The opinion of the court was delivered by: PETER K. LEISURE
This is an action brought by Barrington J. Fludgate ("Fludgate") against Management Technologies, Inc. ("MTI"), Winter Partners, Inc. ("WP") and Keith Williams ("Williams"), seeking recovery for claims under the Employee Retirement Income Security Act ("ERISA"), 29 U.S.C. §§ 1001 et seq., claims under New York labor law, and claims for wrongful interference with Fludgate's employment agreement with MTI (the "Employment Agreement"). Defendants move for an order dismissing the complaint for lack of subject matter jurisdiction and for summary judgment as to the claims against Williams and WP for wrongful interference. Plaintiff, in turn, moves to amend his complaint and for an extension of the time within which to serve Williams. For the reasons stated below, defendants' motion is granted, and plaintiff's motion is granted.
Fludgate was the founder and principal shareholder of MTI, a publicly owned company, and he acted as its chairman and chief executive officer until 1994. See Defendants' Memorandum of Law in Support of their Motion to Dismiss ("Defendant Mem.") at 1. In April 1992, Fludgate drafted the Employment Agreement, which now serves as the basis for his ERISA claims. Id. at 2. Also in 1992, MTI purchased four operating companies from Winter Partners Holding A.G. ("Winter Holding").
Id. Williams was the general manager of Winter Holding, and upon the acquisition of the Winter Holding subsidiary companies by MTI, became the chief operating officer of MTI. Id.

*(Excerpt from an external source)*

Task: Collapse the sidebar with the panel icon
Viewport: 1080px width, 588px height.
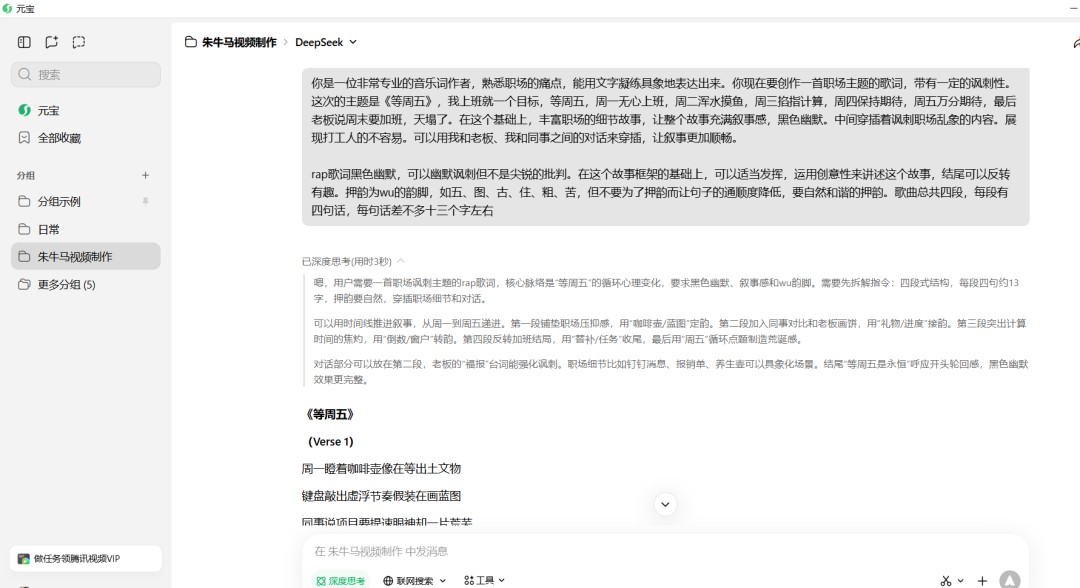Action: click(22, 42)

Fludgate alleges that Williams told the board of directors of MTI that Winter Holding would not proceed with the sale if plaintiff remained as chief executive officer of MTI. Defendants maintain that plaintiff voluntarily resigned from MTI as its chairman and chief executive officer. Plaintiff contends that his resignation was involuntary.

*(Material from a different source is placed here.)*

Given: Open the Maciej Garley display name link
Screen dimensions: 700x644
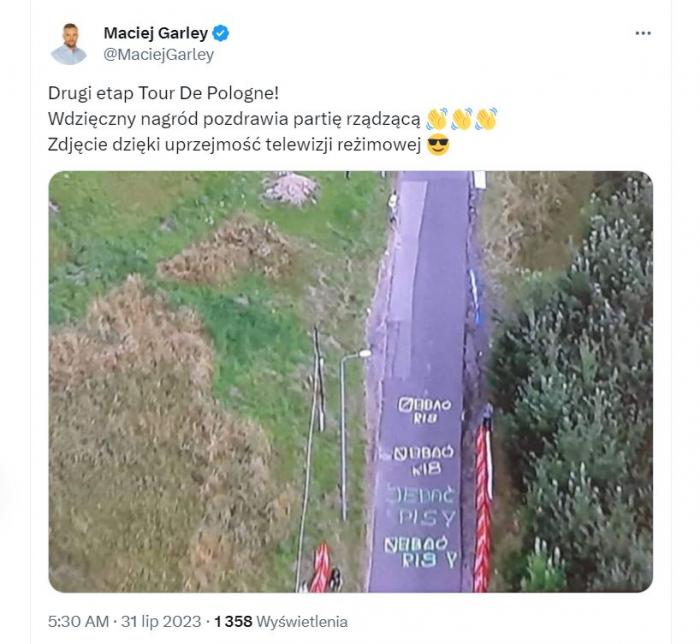Looking at the screenshot, I should (x=156, y=33).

Fludgate retained his position as a director of MTI for three months after his resignation as chief operating officer, but on September 15, 1994, plaintiff resigned from the Board of MTI as well. Soon thereafter, plaintiff commenced the instant action.

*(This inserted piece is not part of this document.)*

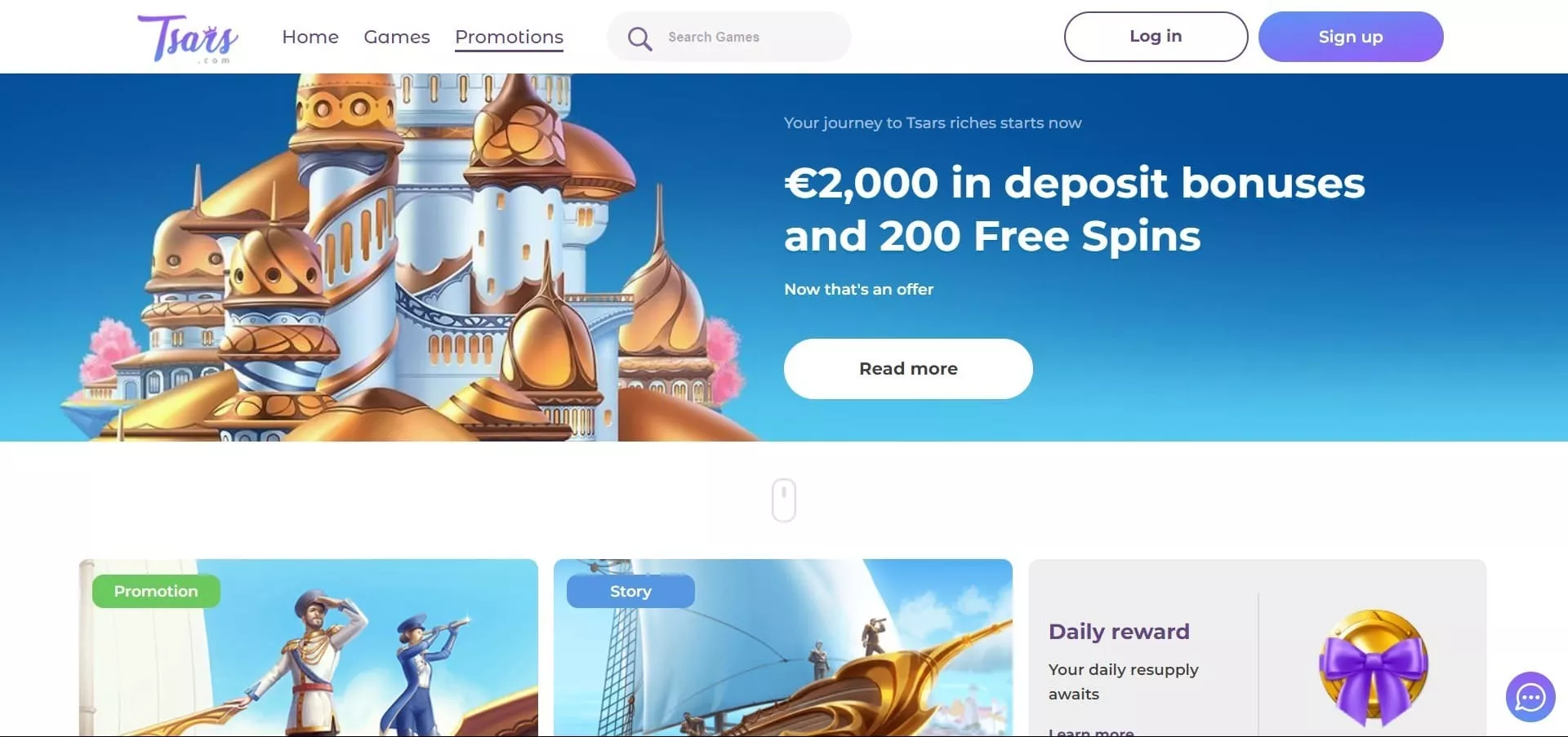Click the Sign up button

[1351, 37]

A. Standard for Motion to Dismiss
In reviewing a motion to dismiss, a court must assume the facts alleged by the plaintiff to be true and must liberally construe them in the light most favorable to the Plaintiff. Easton v. Sundram, 947 F.2d 1011, 1014 (2d Cir. 1991), cert. denied, 504 U.S. 911, 112 S. Ct. 1943, 118 L. Ed. 2d 548 (1992) . Therefore, the court should not dismiss the complaint "'unless it appears beyond doubt that the plaintiff can prove no set of facts in support of his claim which would entitle him to relief.'" Ricciuti v. N.Y.C. Transit Authority, 941 F.2d 119, 123 (2d Cir. 1991) (quoting Conley v. Gibson, 355 U.S. 41, 45-46, 2 L. Ed. 2d 80, 78 S. Ct. 99 (1957)). For example, "the court's task on a Rule 12(b)(6) motion is not to rule on the merits of plaintiffs' claims, but to decide whether, presuming all factual allegations of the complaint to be true, and drawing all reasonable inferences in the plaintiff's favor, the plaintiff could prove any set of facts which would entitle him to relief." Weiss v. Wittcoff, 966 F.2d 109, 112 (2d Cir. 1992) (citations omitted).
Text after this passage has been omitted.